• [DATA SUPPLIED]:
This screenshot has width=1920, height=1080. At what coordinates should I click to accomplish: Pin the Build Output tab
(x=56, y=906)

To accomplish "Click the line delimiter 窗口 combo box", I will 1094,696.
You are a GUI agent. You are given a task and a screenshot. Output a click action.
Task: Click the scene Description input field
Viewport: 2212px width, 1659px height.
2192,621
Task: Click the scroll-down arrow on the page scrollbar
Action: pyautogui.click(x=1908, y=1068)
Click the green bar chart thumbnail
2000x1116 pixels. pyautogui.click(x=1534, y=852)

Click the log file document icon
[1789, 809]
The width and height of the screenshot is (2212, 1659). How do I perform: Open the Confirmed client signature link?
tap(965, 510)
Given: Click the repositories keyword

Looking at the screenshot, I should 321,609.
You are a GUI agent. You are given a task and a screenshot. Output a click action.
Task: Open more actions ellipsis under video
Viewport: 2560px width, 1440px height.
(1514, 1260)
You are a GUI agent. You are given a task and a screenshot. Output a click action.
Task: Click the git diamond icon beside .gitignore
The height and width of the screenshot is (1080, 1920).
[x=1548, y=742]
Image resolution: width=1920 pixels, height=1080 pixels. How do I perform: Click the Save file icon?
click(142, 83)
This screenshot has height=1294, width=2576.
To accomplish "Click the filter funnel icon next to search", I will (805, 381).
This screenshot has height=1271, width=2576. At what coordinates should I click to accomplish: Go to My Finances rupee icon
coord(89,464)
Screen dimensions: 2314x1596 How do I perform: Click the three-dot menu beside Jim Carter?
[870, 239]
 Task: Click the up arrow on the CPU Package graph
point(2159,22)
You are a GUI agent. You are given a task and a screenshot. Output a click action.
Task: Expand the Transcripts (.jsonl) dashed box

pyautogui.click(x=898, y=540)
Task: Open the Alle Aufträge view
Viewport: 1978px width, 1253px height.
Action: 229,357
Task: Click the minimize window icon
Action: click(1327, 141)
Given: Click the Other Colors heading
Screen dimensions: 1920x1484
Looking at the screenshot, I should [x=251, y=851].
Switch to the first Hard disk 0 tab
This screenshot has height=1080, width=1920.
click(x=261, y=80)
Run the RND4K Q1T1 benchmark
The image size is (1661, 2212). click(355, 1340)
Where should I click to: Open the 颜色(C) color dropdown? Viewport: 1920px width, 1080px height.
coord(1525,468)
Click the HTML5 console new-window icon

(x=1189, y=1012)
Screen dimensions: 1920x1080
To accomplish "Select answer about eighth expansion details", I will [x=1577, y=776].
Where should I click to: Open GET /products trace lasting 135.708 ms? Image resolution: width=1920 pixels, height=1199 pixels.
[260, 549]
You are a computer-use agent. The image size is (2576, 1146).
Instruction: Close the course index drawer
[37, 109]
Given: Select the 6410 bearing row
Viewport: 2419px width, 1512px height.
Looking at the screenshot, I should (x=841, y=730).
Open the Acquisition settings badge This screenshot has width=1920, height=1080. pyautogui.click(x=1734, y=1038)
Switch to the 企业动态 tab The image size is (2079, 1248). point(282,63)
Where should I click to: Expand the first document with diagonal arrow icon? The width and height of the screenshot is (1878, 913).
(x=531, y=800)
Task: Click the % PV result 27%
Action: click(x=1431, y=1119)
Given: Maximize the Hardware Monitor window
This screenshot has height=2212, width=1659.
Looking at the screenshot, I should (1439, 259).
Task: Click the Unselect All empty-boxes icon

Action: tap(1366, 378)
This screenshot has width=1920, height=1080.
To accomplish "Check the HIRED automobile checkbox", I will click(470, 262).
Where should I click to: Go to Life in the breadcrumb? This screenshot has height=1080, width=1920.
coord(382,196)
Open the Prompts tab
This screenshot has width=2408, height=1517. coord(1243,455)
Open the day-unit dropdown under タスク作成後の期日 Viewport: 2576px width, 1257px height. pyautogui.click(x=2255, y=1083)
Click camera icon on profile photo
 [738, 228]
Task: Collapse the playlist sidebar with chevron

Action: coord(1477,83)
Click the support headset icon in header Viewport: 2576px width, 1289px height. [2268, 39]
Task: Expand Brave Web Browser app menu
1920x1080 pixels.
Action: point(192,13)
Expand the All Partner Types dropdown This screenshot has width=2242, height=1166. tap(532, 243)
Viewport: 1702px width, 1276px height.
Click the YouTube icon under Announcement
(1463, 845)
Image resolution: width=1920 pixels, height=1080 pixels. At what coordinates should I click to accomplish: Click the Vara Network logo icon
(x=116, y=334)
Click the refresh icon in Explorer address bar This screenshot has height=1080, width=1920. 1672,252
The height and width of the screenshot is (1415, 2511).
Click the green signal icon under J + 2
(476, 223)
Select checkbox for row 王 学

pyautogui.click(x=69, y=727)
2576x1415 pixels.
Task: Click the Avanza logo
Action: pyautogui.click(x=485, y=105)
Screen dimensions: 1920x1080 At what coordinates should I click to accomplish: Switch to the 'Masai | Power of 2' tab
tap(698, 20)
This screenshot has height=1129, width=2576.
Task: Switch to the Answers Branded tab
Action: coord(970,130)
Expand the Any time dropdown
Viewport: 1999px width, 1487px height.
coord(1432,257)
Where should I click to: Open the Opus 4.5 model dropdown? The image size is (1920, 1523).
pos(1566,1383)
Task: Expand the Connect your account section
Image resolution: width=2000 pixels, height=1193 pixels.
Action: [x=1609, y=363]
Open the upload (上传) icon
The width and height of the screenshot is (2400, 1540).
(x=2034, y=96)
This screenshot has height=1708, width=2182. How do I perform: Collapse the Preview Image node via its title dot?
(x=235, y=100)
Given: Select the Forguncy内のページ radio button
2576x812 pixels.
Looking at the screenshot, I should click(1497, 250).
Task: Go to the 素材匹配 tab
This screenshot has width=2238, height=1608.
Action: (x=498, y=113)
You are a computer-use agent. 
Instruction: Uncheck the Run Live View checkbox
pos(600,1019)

• [TASK BRIEF]: Your answer should be one number, the count of lines in the entries holding the string "computer".

• [RESPONSE]: 2